The letters page of Autosport gives some insight into the depth of feeling for and against the race. This is from the September 26th issue:

Holding a prestigious international sporting event such as a Grand Prix in South Africa will only serve to present the country’s Nationalist government with manna from heaven, a propaganda coup on a plate. In this instance, politics and sport are inseparable, for better or worse. For the FIA to pretend otherwise is not only absurd but also displays a stupidity and indifference to world events of which we as motorsport enthusiasts are deeply ashamed.

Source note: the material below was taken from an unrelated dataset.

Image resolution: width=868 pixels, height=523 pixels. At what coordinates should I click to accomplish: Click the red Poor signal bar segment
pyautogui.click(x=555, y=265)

Another reader in the same issue wrote:

Sport is above politics and always has been… If it has to be Kyalami, the Outer Hebrides or Inner Mongolia, so what? The competition is the only truly important issue.

FIA stand firm

But the FIA, led by President Jean-Marie Balestre, refused to back down, and issued a statement shortly before the race:

In the light of various political demonstrations which have been organised concerning the Grand Prix of Kyalami and personal attacks against M. Jean-Marie Balestre (who on Tuesday October 8 was elected President of the FIA, and the following day President of the FISA), the FISA Executive Committee, the governing body of the sport throughout the world, declares that:
1. President Jean-Marie Balestre has no personal authority to cancel the Grand Prix at Kyalami.
2. This Grand Prix has been on the Formula 1 World Championship calendar for 22 years.
3. The 1985 calendar of the 16 Grands Prix was published in October 1984. Everybody knew the composition of the calendar, and nobody protested about the presence of a Grand Prix in South Africa.
4. The World Championship regulations oblige the FISA to respect the international calendar, and the drivers to take part in 16 Grands Prix.
5. During the Plenary Conference at which were assembled in Paris on Wednesday 9th October the representatives of the 64 member countries of the FISA, several of which are African countries, not one National Sporting Authority requested the cancellation of the South African Grand Prix.”

With the sport’s governing body refusing to cancel the race on the spurious grounds that it lacked the authority and Bernie Ecclestone, according to biographer Terry Lovell, apparently content to use the situation to extract more money from the race promoters, the South African Grand Prix went ahead.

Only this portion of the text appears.